* [AIM]: Rewrite only the lines beginning with the one containing "The height and width of the screenshot is (720, 1280)." and continuing through the one containing "coord(794,262)", replacing "badge" with "label" and keeping everything else unchanged.

* [GIVEN ENTRIES]:
§ §

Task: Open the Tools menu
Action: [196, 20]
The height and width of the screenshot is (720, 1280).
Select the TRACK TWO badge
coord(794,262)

§ §

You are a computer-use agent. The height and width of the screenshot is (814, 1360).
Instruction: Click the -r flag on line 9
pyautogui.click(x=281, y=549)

§ §

* [SOLUTION TO THIS EXERCISE]:
The height and width of the screenshot is (720, 1280).
Select the TRACK TWO label
coord(794,262)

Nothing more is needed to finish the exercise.